When and how to wean!

The weaning process is key to a child’s potential development of allergies and digestive difficulties in later life and the below give you some handy hints:

Having talked about how to deal with Picky Eaters last week, a number of people brought up the issue to weaning.  Knowing when to wean a baby on to solids, as well as at what age to introduce certain foods are the key areas in question. So what is the best advice?

Generally, babies start being weaned at around 6 months. The right time will vary from baby to baby, so there are signs to watch out for. They may start becoming interested in what you are eating and seem to want to try some. They may also have lost their tongue thrusting reflex, a reflex which automatically pushes solids out of their mouth. In addition, they might start becoming more interested in the texture and shape of their toys in their mouths. Appearing hungry may not necessarily be a sign that they are ready to be weaned.

Using a variety of pureed and mashed up foods is important for the baby as chewing can help with the development of their jaws and helps with speech development.  Babies often don’t like the texture of lumpy foods so try feeding the baby on your lap for extra comfort, and make feeding time with fun with loads of smiles and singing.

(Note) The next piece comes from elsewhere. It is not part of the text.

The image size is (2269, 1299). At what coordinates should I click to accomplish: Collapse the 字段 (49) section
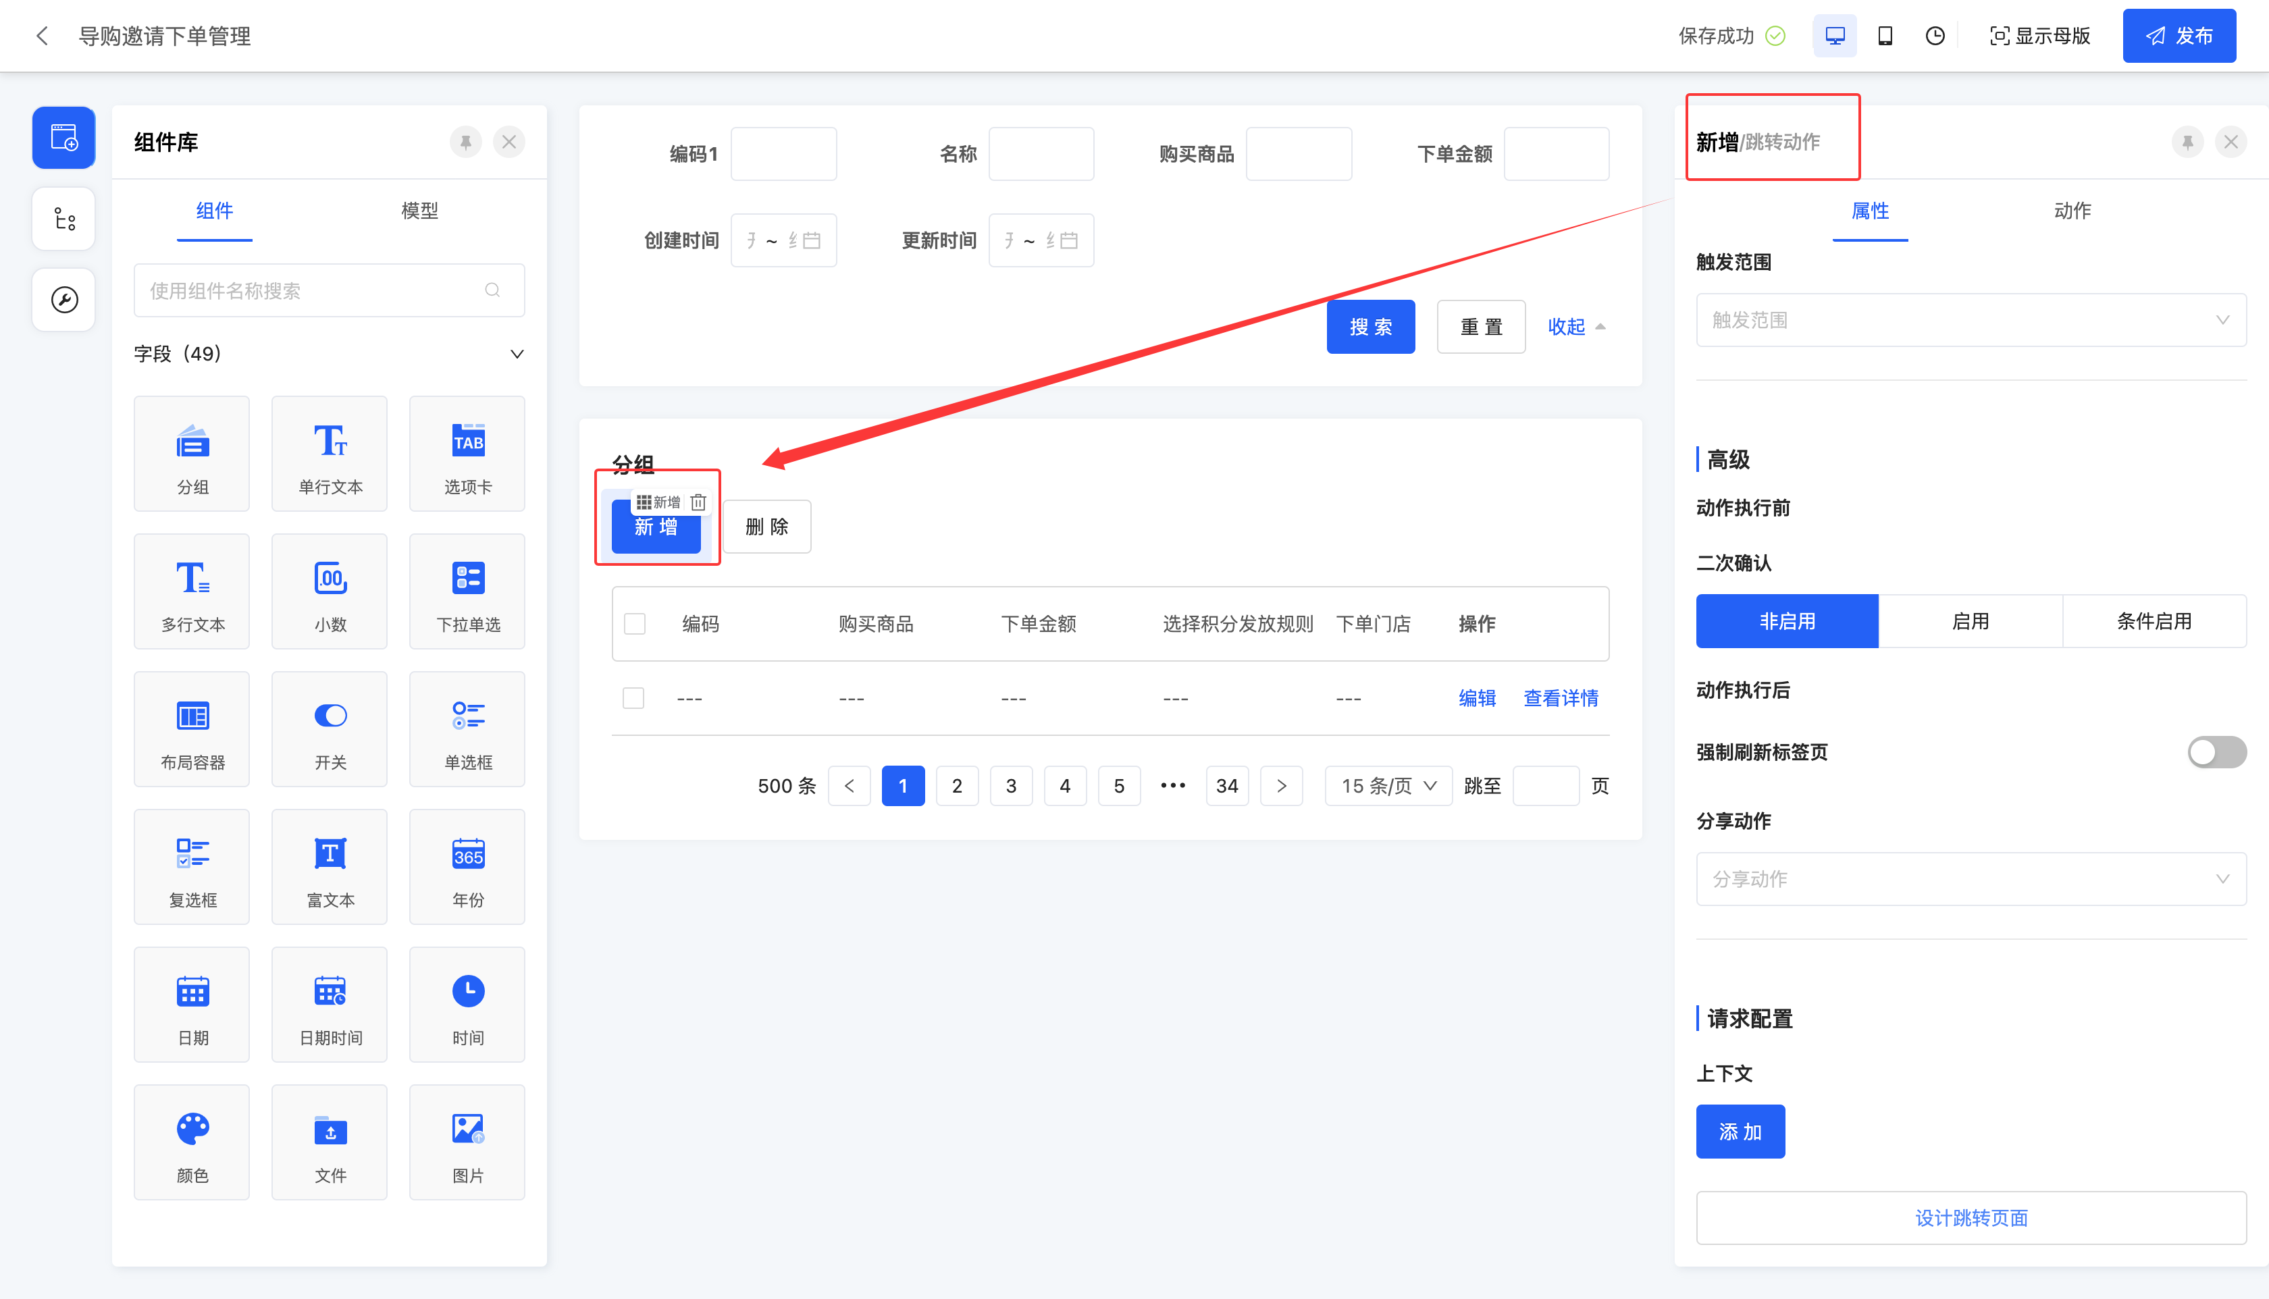[x=517, y=354]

Generally, it is advised to cook all the ingredients and then mash up. With regard to what to introduce first, vegetables are the best (except for tomatoes, peppers, tomatoes and potatoes), gluten free grains such as rice, quinoa, as well as fruits (except citrus) and fish, beans and pulses. At nine months, introduce meats, grains such as oats, corn or rye, yogurt, eggs and the other vegetables. At 12 months, introduce wheat, dairy, citrus (these 3 can be high allergy foods),citrus fruits and nuts/seeds (ground or chopped up).

Make sure you notice the effects of these foods as you introduce them. If the baby start developing eczema, runny nose, ear infections, wheezing or colic etc, stop giving these foods and then re-introduce when reaction dies down.